***** SUPPLIED TEXT
Barremian, Early Cretaceous
Yixian Formation, Liaoning, China
Holotype- (IVPP V 9770) (~155 mm) premaxilla, nasals, partial dentary, tooth, two partial dorsal ribs, incomplete sacrum, six caudal vertebrae, pygostyle (21.5 mm), posterior sternum, two sternal ribs?, posterior ilium, pubis (23.1 mm), ischium (~16 mm), partial femora, tibiotarsi (~37 mm), metatarsal I (4.1 mm), metatarsal II (17.2 mm), metatarsal III (17.4 mm), metatarsal IV (17.5 mm), pedal phalanges and unguals
Diagnosis- premaxilla markedly convex anterodorsally and sigmoid ventrally, forming raptorial beak; posterior premaxillary process expanded; pygostyle distally expanded; highly bowed pubic shaft; deep extensor groove on femur; cnemial crest absent; metatarsals increase in length laterally.
Description- This specimen was found by Zhou in 1990 along with the holotype of Cathayornis and an unidentified sternal impression (IVPP V 9941).  The specimen is mostly preserved as a natural mold.  It was about 155 mm long, estimated from my skeletal reconstruction.  The completely fused synsacrum and pygostyle indicate it was an adult.
The premaxilla is very distinctive.  It has an elongate expanded nasal process probably extending posteriorly to the orbit.  The subnarial process is much shorter and upcurved, suggesting the maxilla articulated beneath it.  The premaxillary body itself is reminiscent of predatory birds, having a hooked tip created by the concave ventral edge and convex anteroventral edge.  No teeth are present in the premaxilla, which seems to lack alveoli.  The pointed distal tip of the anterior nasal process is preserved below the nasal premaxillary process.  An anterior dentary fragment is fairly robust and bears one tooth.  The tooth is nearly conical and constricted at the base.
Two dorsal rib fragments are present.  A fragment of the synsacrum is completely fused, with the neural spines fused into a dorsal lamina.  There seem to be six caudal vertebrae preserved, although details are lacking.  A well-fused pygostyle has a flared proximal end, gently tapers distally and ends in a bulbous expansion.  There is a dorsal crest starting slightly posterior to the proximal end.
The posterior edge of the sternum is preserved.  It consists of elongate posterolateral processes with slightly expanded tips, short pointed posteromedial processes and an elongate pointed posteromedian process.  The keel is present only posteriorly.  Two sternal rib fragments are probably present by the sternum.
The posterior half of the ilium is present, showing a fairly long, decurved and tapered postacetabular process.  The pubis and ischium are probably fused.  The former is slender and strongly bowed anteriorly, with a distal pubic foot only developed posteriorly.  The ischium is about 70% of pubic length and strongly bent ventrally almost one third down the shaft.  There is no obturator process, the distal end is pointed and the proximodorsal process was elongate and may have contacted the ilium.
**********
***** DATASET ENTRIES
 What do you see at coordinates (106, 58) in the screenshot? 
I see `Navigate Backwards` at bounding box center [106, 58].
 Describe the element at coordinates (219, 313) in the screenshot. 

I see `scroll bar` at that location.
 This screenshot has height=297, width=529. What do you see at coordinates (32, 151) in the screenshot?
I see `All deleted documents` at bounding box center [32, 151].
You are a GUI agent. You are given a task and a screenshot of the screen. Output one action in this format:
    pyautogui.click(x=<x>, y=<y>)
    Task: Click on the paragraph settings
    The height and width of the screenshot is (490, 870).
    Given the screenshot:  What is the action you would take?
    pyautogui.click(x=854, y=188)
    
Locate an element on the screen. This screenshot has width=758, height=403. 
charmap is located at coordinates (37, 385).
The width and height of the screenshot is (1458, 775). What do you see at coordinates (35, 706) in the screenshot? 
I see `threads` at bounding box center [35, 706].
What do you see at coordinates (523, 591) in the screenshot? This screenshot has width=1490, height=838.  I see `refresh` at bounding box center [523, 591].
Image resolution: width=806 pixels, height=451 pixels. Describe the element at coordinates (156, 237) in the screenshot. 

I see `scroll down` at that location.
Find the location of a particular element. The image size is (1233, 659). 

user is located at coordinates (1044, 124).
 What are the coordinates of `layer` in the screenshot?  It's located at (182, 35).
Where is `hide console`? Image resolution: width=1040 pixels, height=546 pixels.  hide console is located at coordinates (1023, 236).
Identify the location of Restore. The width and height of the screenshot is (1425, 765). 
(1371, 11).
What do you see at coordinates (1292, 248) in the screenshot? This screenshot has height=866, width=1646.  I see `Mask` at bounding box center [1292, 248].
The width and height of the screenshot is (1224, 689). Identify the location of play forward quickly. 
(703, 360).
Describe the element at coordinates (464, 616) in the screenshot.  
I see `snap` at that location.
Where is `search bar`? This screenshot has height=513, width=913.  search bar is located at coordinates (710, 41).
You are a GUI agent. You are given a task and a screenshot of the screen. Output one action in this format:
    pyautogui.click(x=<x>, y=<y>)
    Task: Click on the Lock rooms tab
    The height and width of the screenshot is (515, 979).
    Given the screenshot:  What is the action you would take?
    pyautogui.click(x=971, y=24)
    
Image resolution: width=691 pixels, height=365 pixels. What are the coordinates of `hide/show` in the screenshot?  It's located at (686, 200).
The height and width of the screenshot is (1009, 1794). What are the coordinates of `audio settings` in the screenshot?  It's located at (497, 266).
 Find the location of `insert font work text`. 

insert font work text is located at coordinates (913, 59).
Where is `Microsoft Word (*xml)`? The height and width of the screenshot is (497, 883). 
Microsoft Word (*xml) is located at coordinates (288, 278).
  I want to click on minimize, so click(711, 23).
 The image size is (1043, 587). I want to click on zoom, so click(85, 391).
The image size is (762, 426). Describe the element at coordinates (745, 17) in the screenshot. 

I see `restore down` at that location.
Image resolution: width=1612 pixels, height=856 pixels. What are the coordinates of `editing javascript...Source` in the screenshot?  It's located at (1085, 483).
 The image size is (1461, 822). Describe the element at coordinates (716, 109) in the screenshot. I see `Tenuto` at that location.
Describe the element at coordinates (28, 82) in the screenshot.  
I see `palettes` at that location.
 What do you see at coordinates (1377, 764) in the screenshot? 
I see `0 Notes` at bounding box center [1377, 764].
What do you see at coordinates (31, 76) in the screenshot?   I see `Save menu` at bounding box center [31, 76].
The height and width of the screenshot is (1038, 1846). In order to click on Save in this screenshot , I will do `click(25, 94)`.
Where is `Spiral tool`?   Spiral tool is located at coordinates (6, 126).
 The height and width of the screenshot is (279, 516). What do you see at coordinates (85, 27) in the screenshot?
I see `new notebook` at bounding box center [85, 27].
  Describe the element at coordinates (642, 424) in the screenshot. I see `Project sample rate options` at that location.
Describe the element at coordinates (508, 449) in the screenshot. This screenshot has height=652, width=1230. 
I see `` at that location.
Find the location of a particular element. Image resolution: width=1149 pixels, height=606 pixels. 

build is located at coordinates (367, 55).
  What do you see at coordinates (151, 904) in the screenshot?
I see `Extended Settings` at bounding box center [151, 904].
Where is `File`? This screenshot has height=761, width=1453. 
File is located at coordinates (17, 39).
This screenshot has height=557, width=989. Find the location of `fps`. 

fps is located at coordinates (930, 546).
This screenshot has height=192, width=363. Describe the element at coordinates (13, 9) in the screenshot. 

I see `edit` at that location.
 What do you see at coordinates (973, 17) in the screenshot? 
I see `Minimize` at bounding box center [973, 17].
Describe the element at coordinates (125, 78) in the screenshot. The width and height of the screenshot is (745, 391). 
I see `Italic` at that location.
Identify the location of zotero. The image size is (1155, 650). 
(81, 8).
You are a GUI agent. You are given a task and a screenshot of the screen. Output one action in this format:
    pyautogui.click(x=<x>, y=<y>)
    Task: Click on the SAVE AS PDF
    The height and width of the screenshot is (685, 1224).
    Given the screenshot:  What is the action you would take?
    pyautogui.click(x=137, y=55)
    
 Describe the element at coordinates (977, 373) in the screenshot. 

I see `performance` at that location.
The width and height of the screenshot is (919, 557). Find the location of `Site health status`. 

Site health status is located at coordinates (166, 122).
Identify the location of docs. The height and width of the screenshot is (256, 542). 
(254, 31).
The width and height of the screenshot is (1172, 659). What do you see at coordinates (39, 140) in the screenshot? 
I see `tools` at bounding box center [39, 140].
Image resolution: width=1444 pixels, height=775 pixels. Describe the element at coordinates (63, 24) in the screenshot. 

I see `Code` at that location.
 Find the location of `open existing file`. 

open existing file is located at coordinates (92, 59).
**********
* [TASK 1]
In the fossil bird description, what shows that the specimen was an adult?
* [TASK 2]
Resume the fossil bird description right after its last sentence.
The records were drawn from a separate source.

* [RESULT 1]
Its completely fused synsacrum and pygostyle.

* [RESULT 2]
The proximal end of the right femur and distal end of the left are present, both poorly preserved.  The head is declined and a trochanteric crest present.  On the distal end, a deep extensor groove can be seen.  There is no cnemial crest on the proximal tibiotarsus.  Distally, the condyles "are less produced anteriorly" and are subequal in size.  The medial condyle is flat anteriorly in distal view and the intercondylar groove is narrow.  No supratendinal bridge is developed, unlike ornithurines.  The tarsometatarsus is fused proximally to the distal tarsals.  Proximally, the metatarsus is sharply flared, while it flares more gradually distally.  Metatarsal II is straight until bending medially at the distal fifth, but metatarsal IV is bowed medially its entire length.  The metatarsals decrease in length medially, as in Longipteryx.  Metatarsal II has the widest trochlea, metatarsal IV has the narrowest and is reduced in width overall.  There are no posterior projections on the trochleae.  Metatarsal I is J-shaped.  The pedal phalanges are all preserved, but disarticulated.  I can assign the short robust one to II-1 and the long robust one to II-2.  Three elongate phalanges are probably from digit III, while the three shortest are from digit IV.  One is almost articulated with metatarsal I, so undoubtedly belongs there.  The unguals are also preserved, seemingly in their proper places.  II and III are subequal in length and about 7% longer than I and IV, but II is more robust than III.  The unguals are fairly straight, but keratinous sheaths on all of them show the claws were well curved in life.
Zhou assigns this taxon to the Enantiornithes based on- narrow intercondylar groove on tibiotarsus; medial condyle of tibiotarsus anteriorly flat in distal view; metatarsal IV reduced; slender posterolateral sternal processes with expanded distal ends; proximodorsal ischial process.  The first is also found in Apsaravis (Norell and Clarke, 2001); the fourth is also found in Protopteryx, Longipteryx, Yanornis and probably Jibeinia; the fifth is also seen in Bambiraptor, Sinornithosaurus, Unenlagia, Rahonavis, Archaeopteryx and other pygostylians.  The second is suggested for the first time in this paper.  Sazavis, Vorona and Nanantius have it, but so does Apsaravis.  This leaves the reduced fourth metatarsal.  This character really needs to be quantified, as Confuciusornis and Protopteryx also have reduced fourth metatarsals.  That of Boluochia doesn't look more reduced than Confuciusornis.  Other "enantiornithine characters" present, like the caudally restricted sternal keel, wide trochlea of metatarsal II and J-shaped metatarsal I are present in more basal pygostylians as well.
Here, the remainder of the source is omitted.